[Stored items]
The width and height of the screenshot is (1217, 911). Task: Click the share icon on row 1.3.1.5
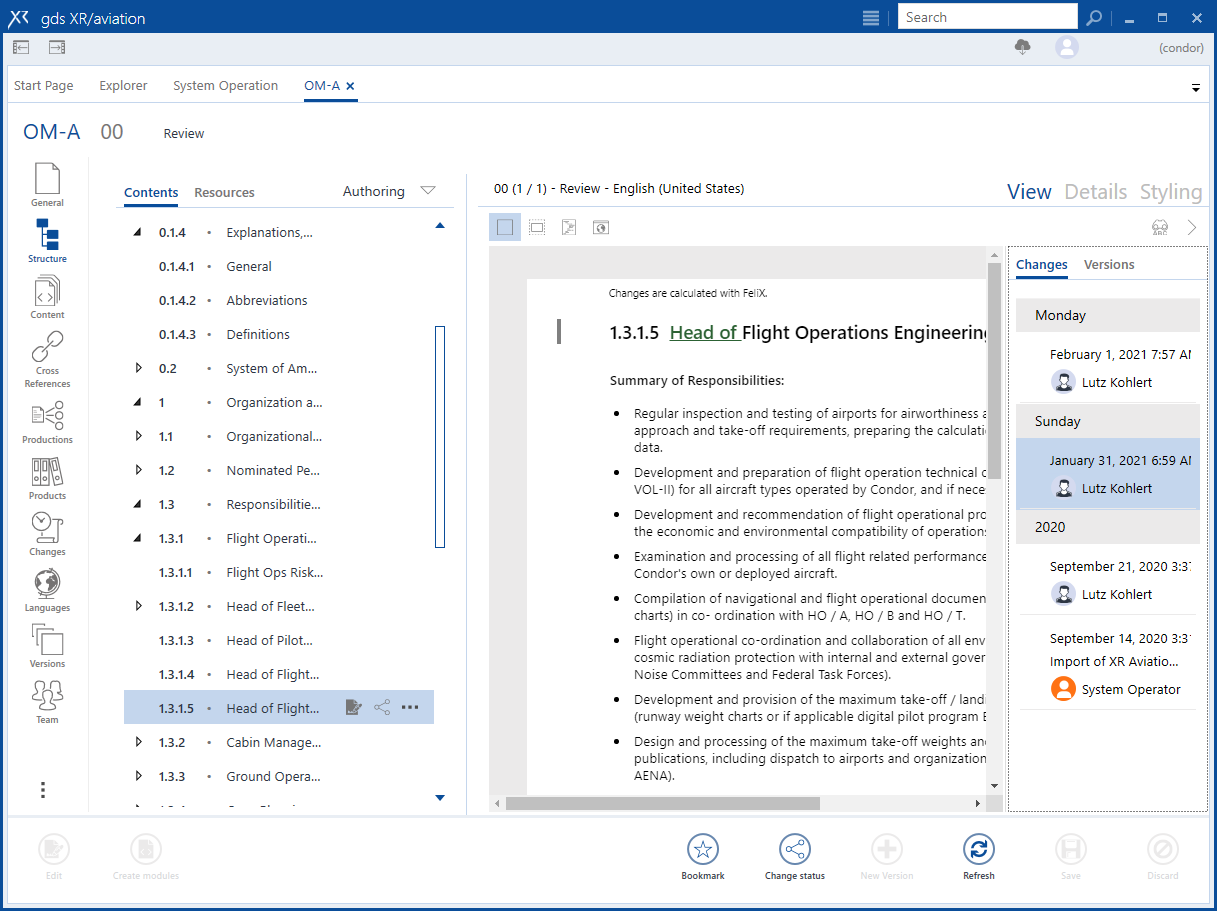382,708
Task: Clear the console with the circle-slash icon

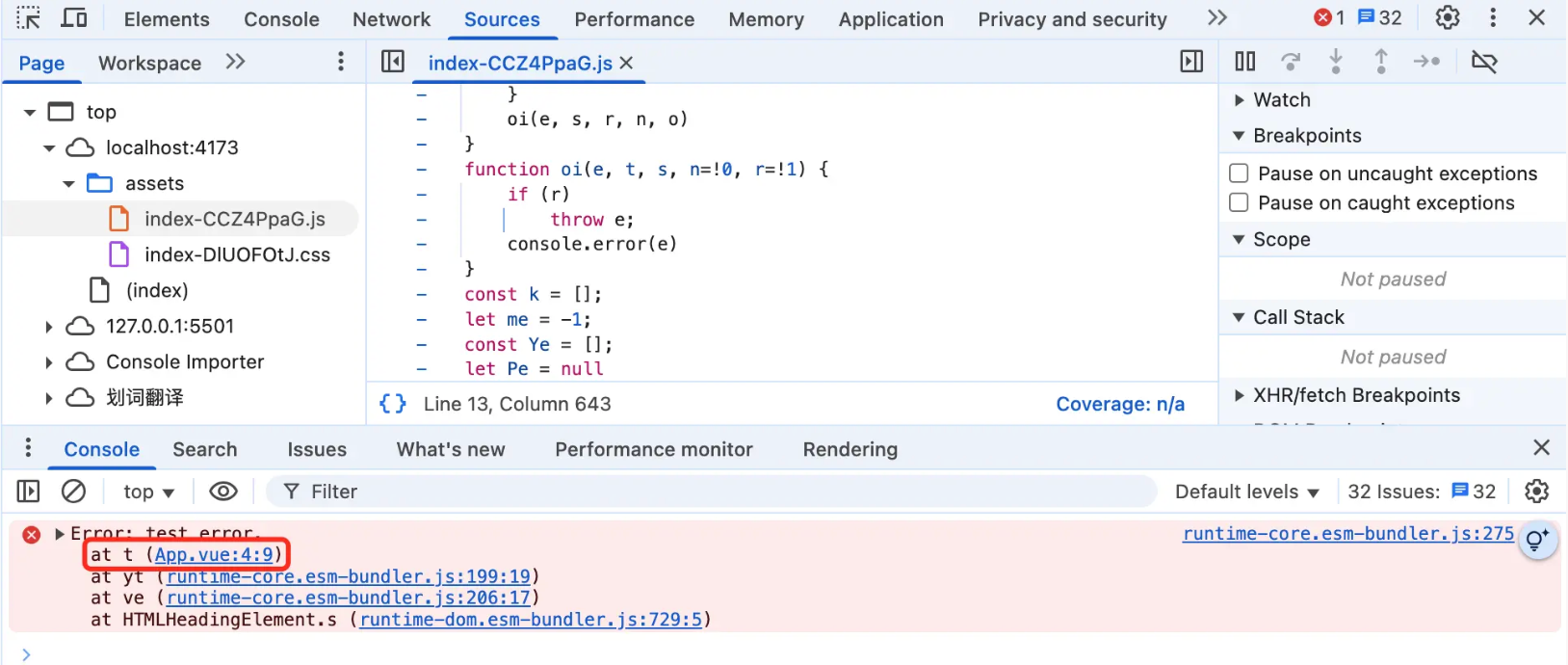Action: pyautogui.click(x=74, y=492)
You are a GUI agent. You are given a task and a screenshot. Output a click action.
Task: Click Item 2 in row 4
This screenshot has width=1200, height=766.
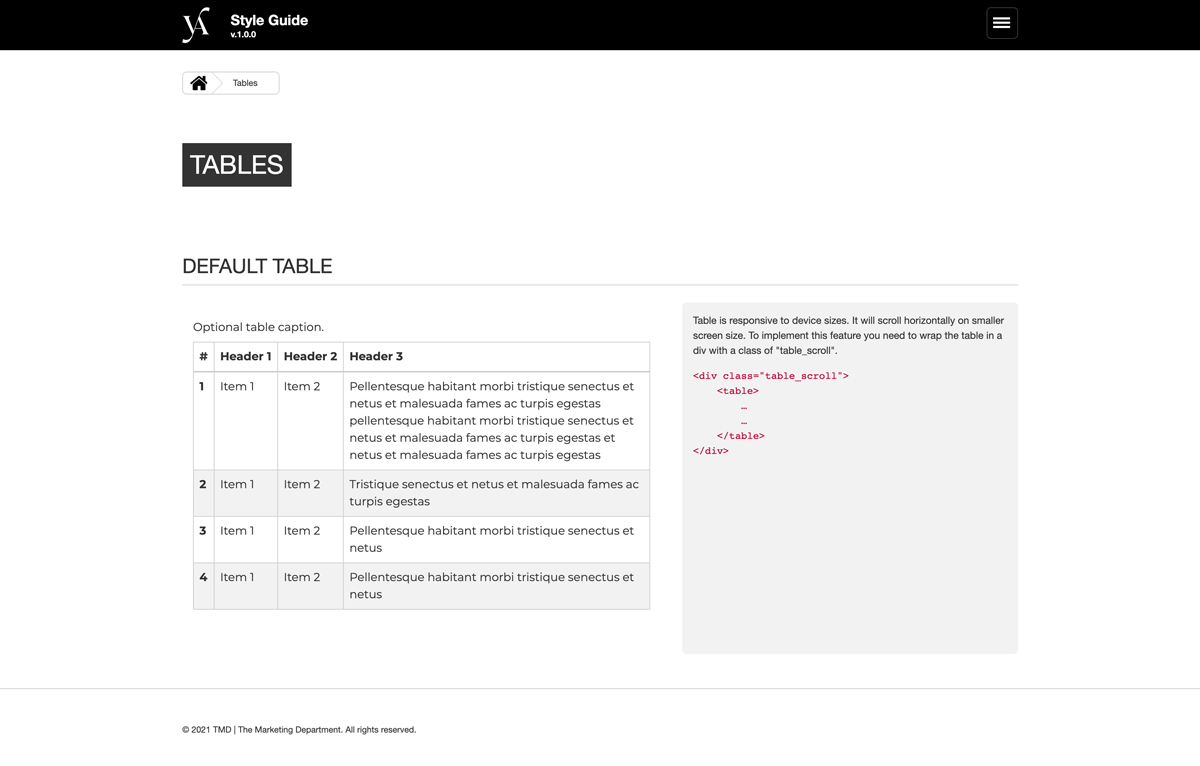302,577
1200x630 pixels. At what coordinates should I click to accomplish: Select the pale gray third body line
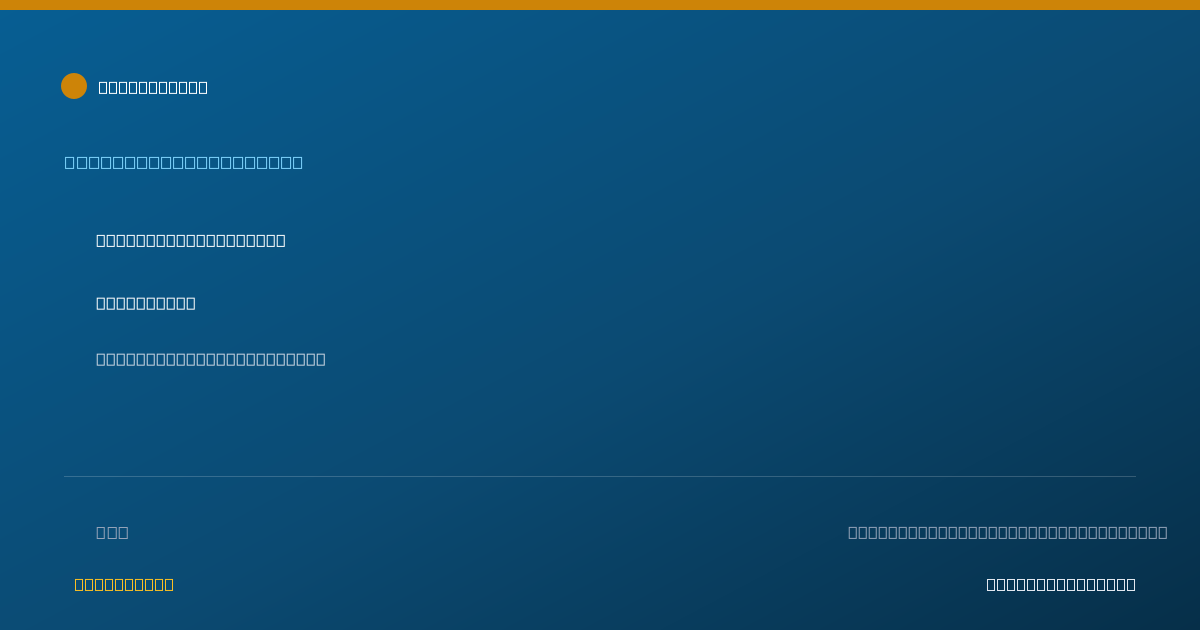211,359
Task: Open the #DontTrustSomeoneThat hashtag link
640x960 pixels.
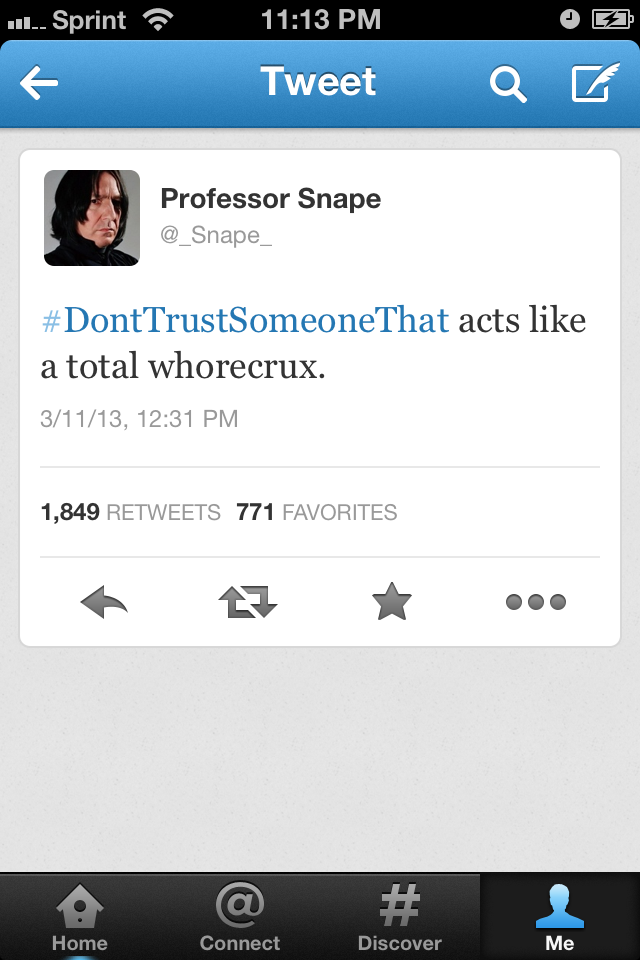Action: click(x=245, y=320)

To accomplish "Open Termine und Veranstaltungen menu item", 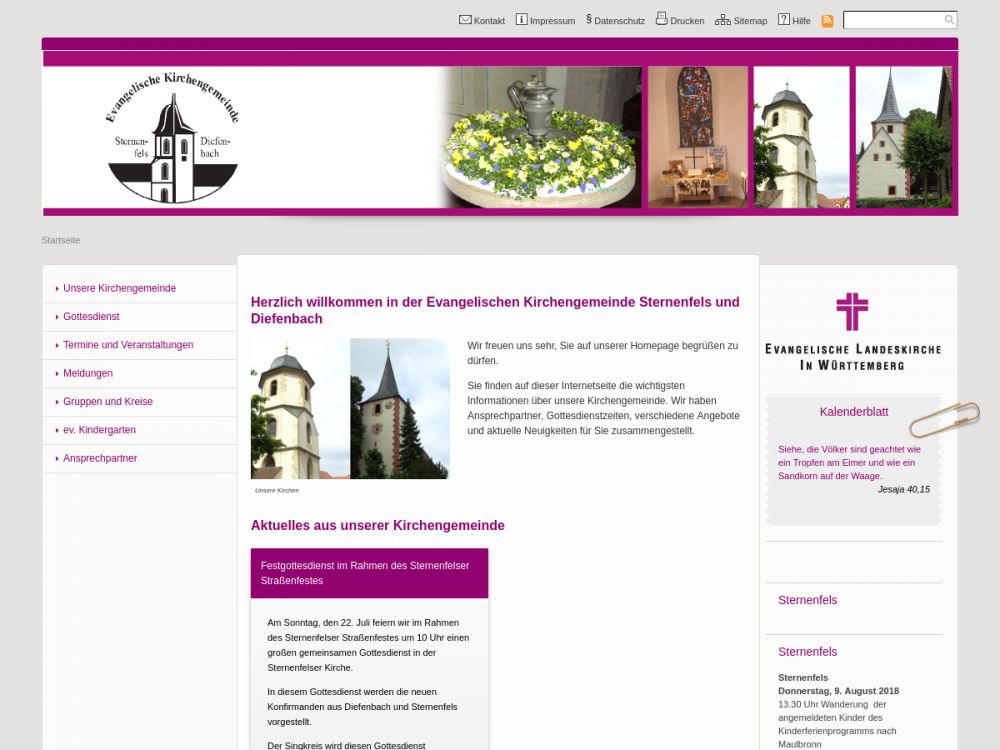I will click(x=128, y=345).
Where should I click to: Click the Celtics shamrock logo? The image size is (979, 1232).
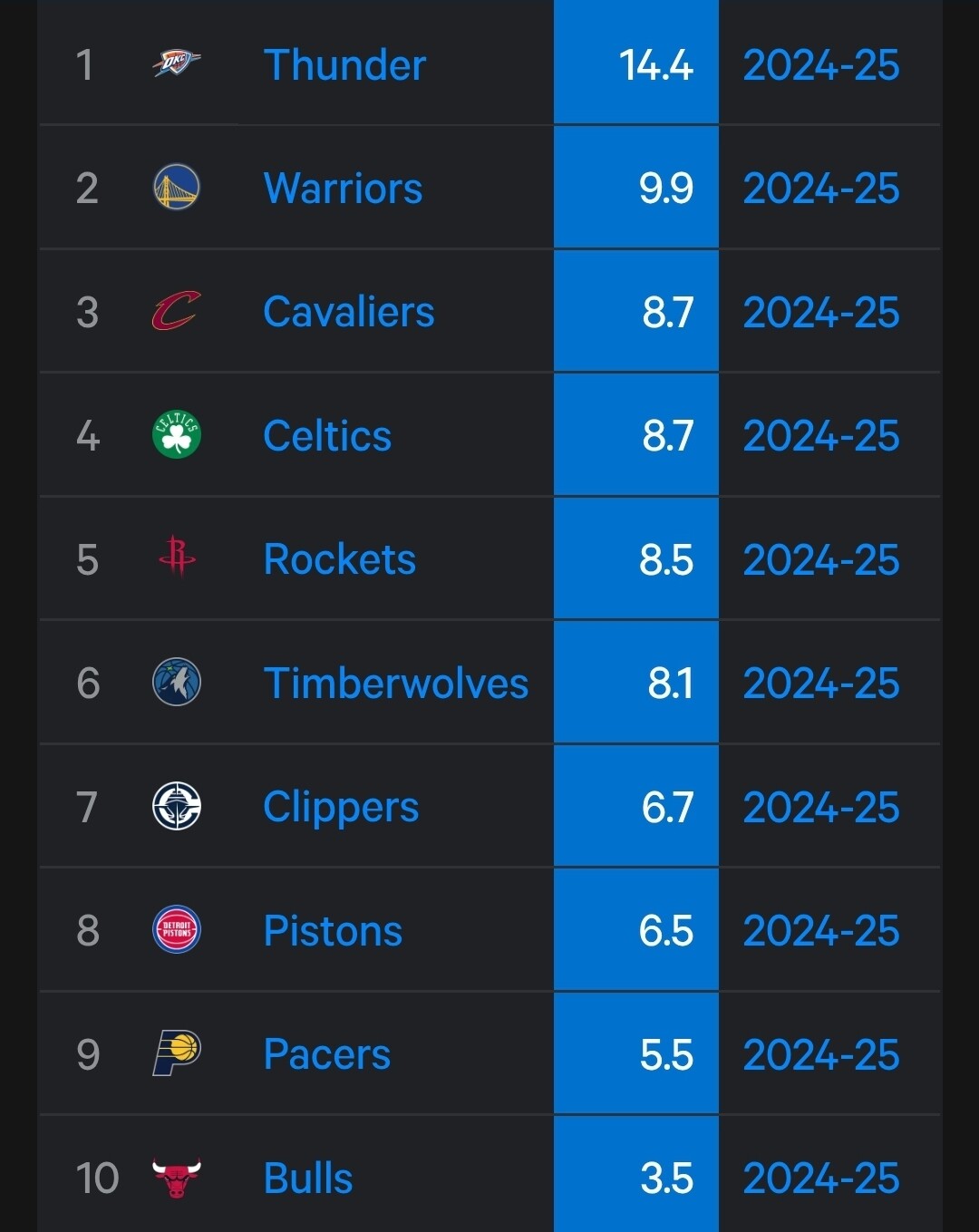click(x=177, y=435)
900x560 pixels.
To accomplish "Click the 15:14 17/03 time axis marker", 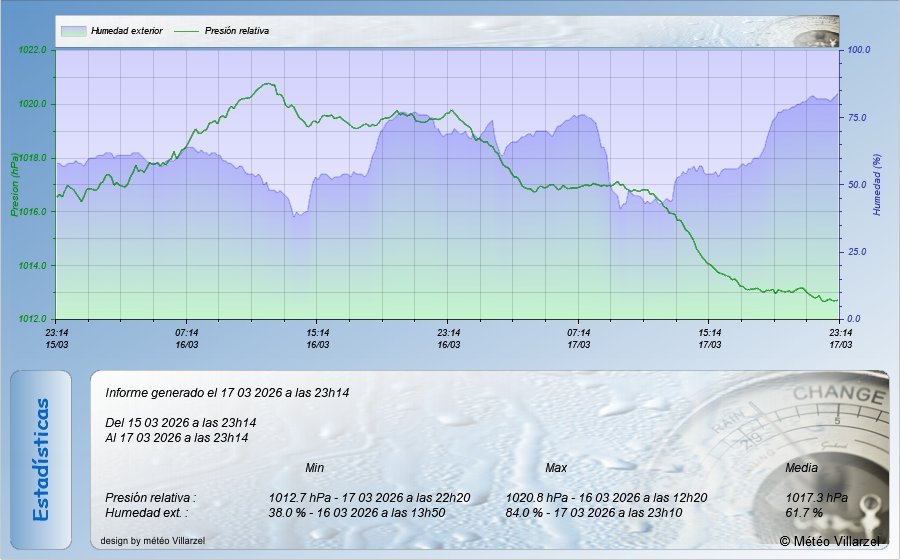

Instructions for the task
Beginning with the line where "900x560 pixels." appears, transcribe the records above word for word through their last line, and include no pictures.

Completed exercise
900x560 pixels.
To accomplish "Click the 15:14 17/03 time axis marker", 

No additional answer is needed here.